Lovely idea, but I can't say I have any idea how it would be feasible... We could pre-package a bunch of datasets at lower res / smaller scope, but then we lose out on being able to test any of the workflow rules which act to access these datasets.

For WDPA, see #12 for a code snippet to automatically handle the constantly changing URL, but it looks like you can't choose to download only a section.

timtroendle commented 3 years ago

It seems to be possible to cache downloads of GitHub actions (up to 5GB for up to a week). This may help.

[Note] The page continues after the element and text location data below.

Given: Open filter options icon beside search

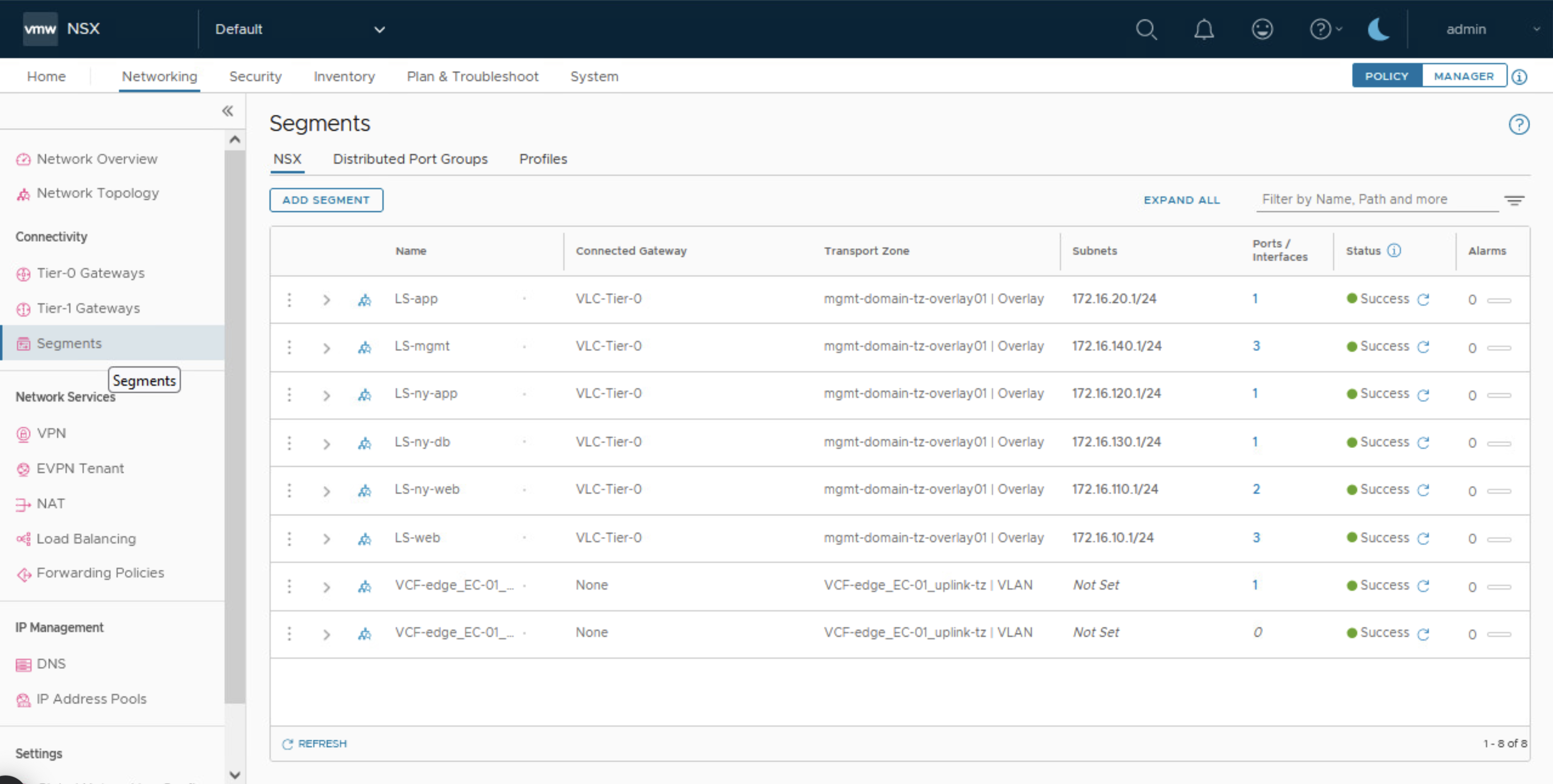Looking at the screenshot, I should tap(1514, 201).
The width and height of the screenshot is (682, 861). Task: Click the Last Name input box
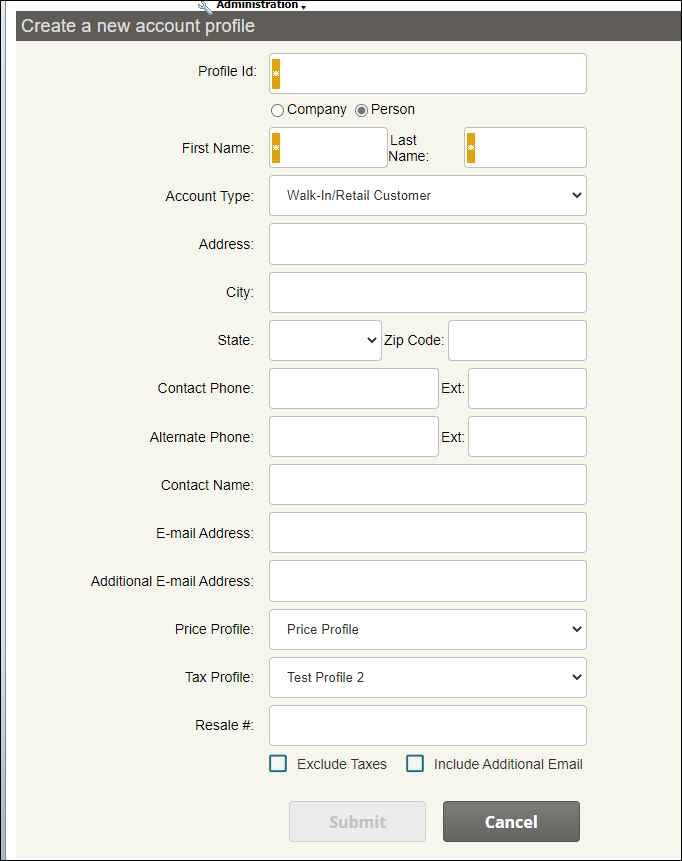[x=530, y=148]
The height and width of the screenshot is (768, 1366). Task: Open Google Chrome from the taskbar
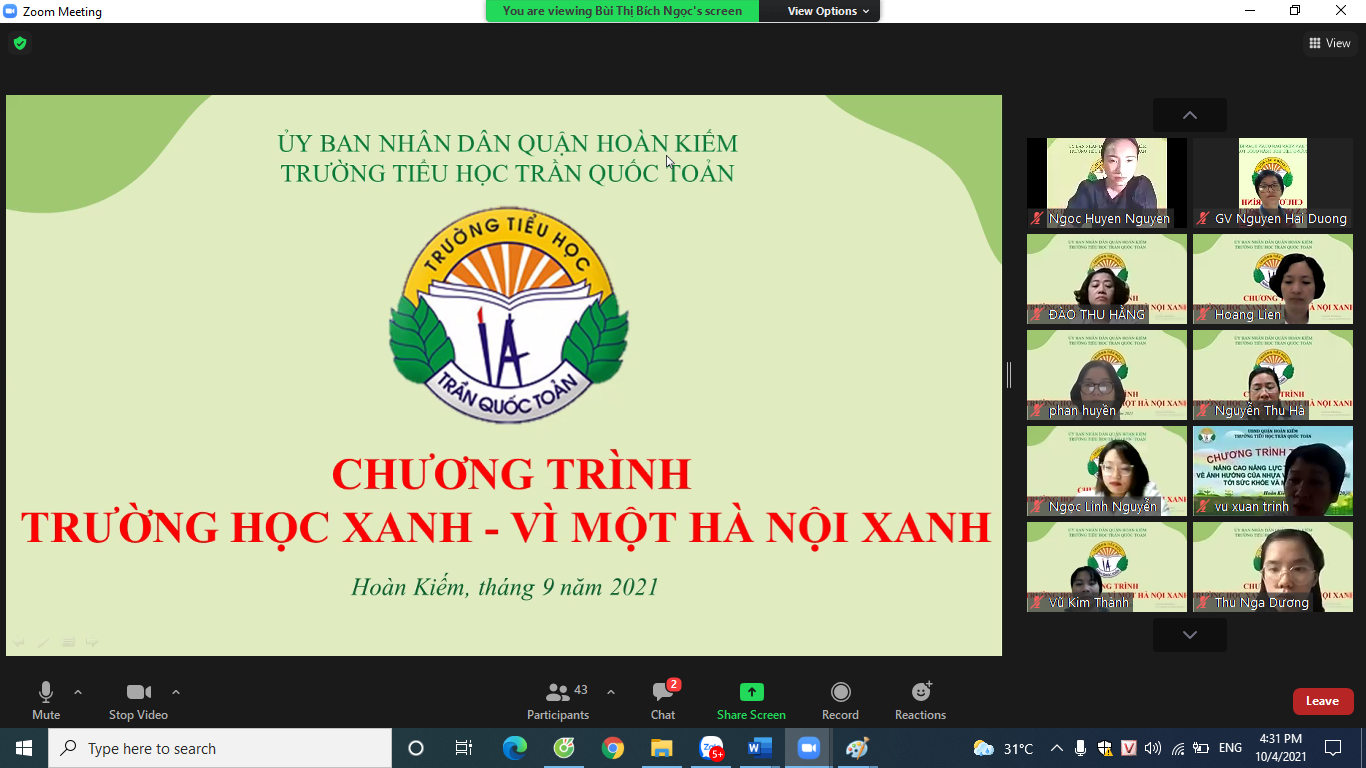tap(613, 748)
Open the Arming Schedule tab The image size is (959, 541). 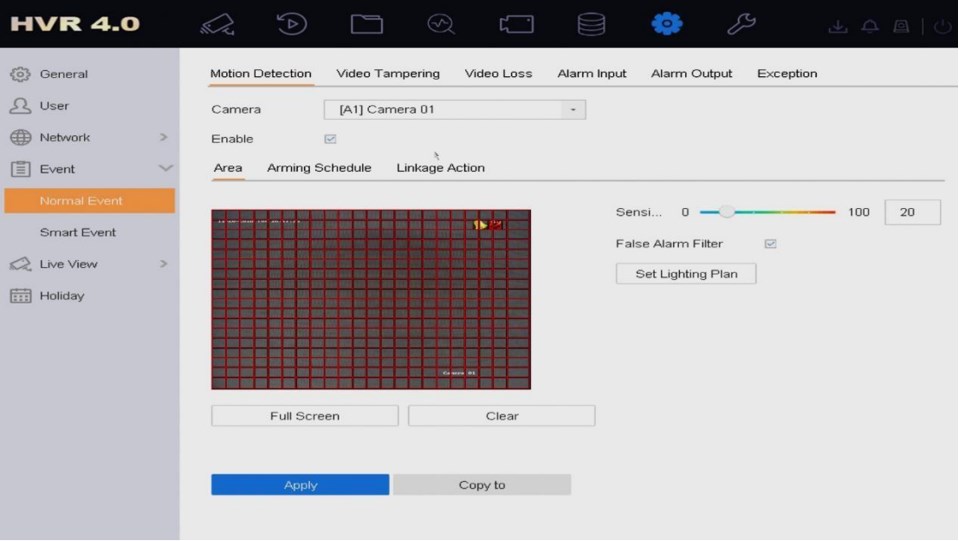pyautogui.click(x=319, y=168)
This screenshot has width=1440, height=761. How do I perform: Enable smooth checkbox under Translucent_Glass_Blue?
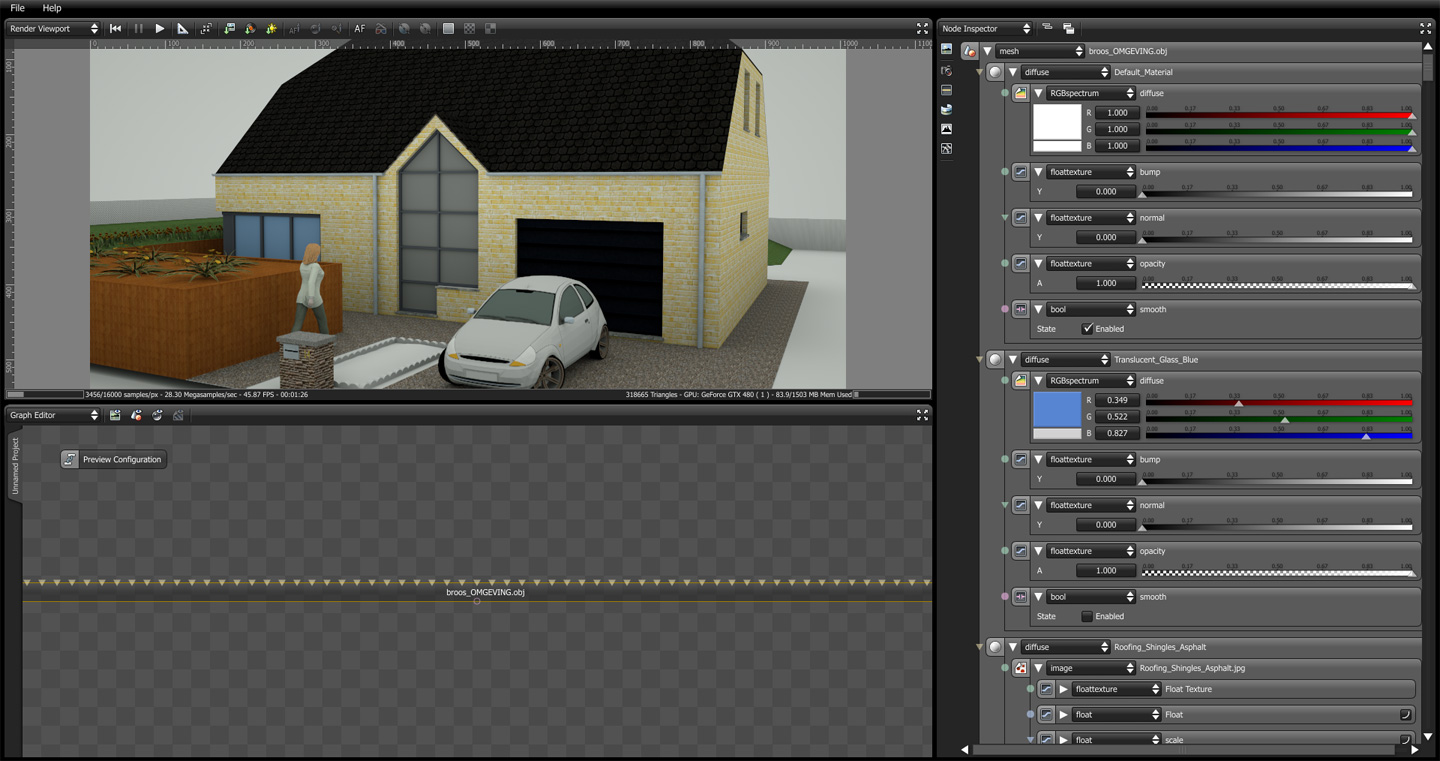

brynpickering commented 3 years ago

Or if we use Azure pipelines for CI, we get "unlimited" cache for up to a week: https://docs.microsoft.com/en-us/azure/devops/pipelines/release/caching?view=azure-devops

timtroendle commented 3 years ago

Then again, I just ran into an error running a euro-calliope workflow built based on v7 of hydro stations with a cached download of v4.

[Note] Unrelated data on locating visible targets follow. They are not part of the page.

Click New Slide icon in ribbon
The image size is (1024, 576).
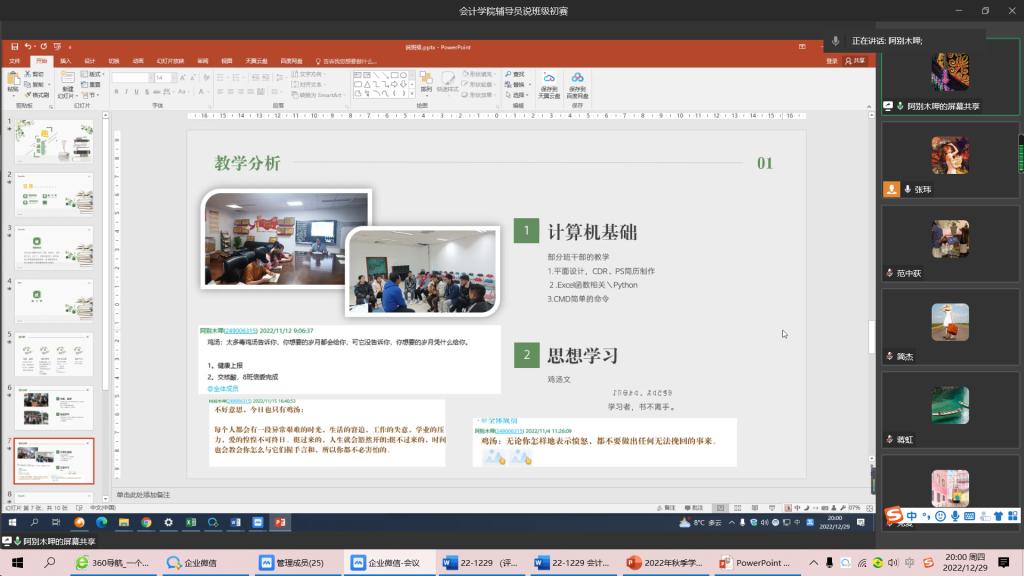click(x=68, y=81)
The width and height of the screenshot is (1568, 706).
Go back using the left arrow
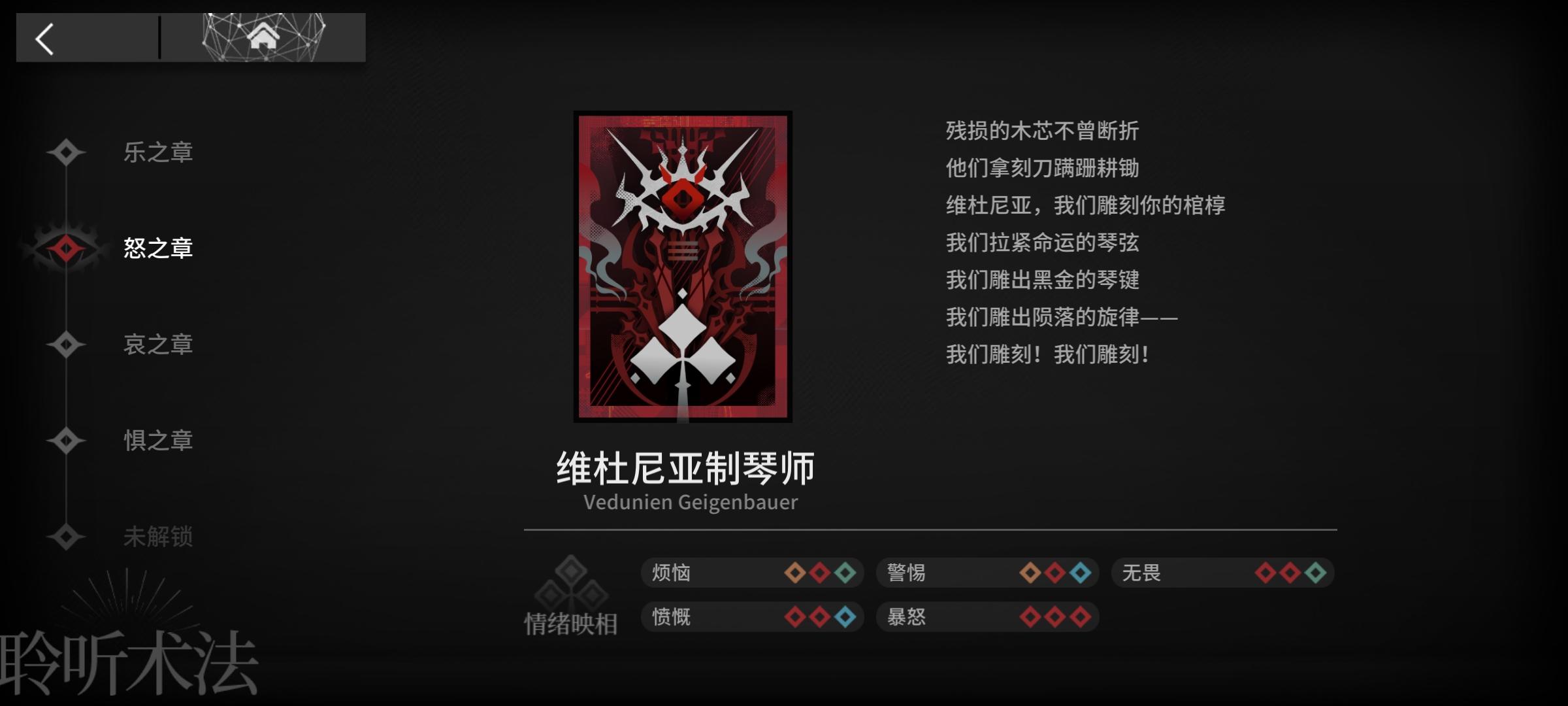click(44, 39)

If we were to cache downloads, we'd need to make sure the cache is wiped whenever necessary. I don't see a trivial way of doing so right now.

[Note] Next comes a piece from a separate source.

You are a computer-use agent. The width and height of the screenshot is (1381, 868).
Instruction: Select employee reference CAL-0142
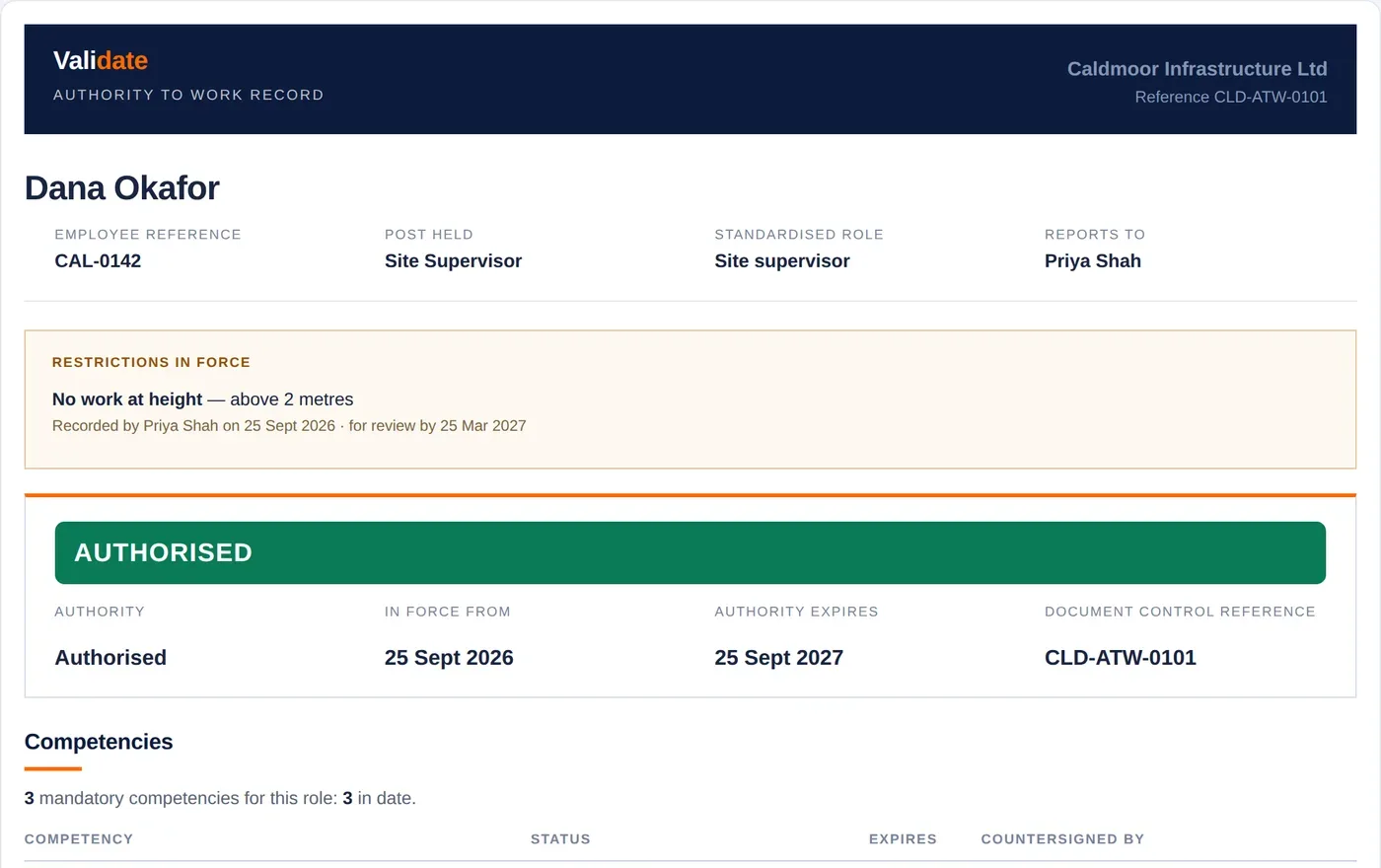pos(98,260)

timtroendle commented 3 years ago

In theory, we could also use our own test runners which would make caching easy. @suvayu, you mentioned using own runners in GitHub actions earlier. Do you have any idea how much work that would be? Also, do we have machines that we could use this way?

suvayu commented 3 years ago

@timtroendle I think it is some amount of work (but not an unreasonable amount given the flexibility and control that you gain). These are the hurdles I see:

we need install the runner application (doesn't look like requires admin privileges)
we need the runner to be accessible from the Internet (no VPN)
not clear about the environment setup, e.g. will workflows with the usual pip/conda actions continue to work unmodified (other than the small edit required to specify the runners)?

ETH IT can help with 1 & 2. For 1 doing it ourselves also doesn't seem difficult. I don't know if ETH security policy will come in the way of 2. 3, I have no idea, it seems it's either no work or quite a bit of work, no middle ground.

Docs

suvayu commented 3 years ago

BTW, If someone can deal with the "getting resources & permissions from ETH IT" part, I volunteer for the rest ;)

timtroendle commented 3 years ago

Thanks a lot @suvayu. I will see what I can do about 1. and 2. Can you clarify 3. a little more? What exactly could be the problem here?

suvayu commented 3 years ago

steps:
  - uses: actions/checkout@v2
  - name: Set up Python ${{ matrix.python-version }}
    uses: actions/setup-python@v2
    with:
      python-version: ${{ matrix.python-version }}

When a workflow has a step like this, that actions/setup-python runs, and I don't know:

how many of these actions would be supported by the runner application, I would guess while this one might be supported, but something like peaceiris/actions-gh-pages might not be. So probably there's some amount of work required to make sure they are separated into different jobs (most likely straightforward).
for pip it might be simple, but for conda or docker, it might require local resources or setup.

timtroendle commented 3 years ago

A short update: USYS IT is looking into this right now. If we are very lucky, we may be able to set this up ahead of the lost siblings sprint, which would be a major plus.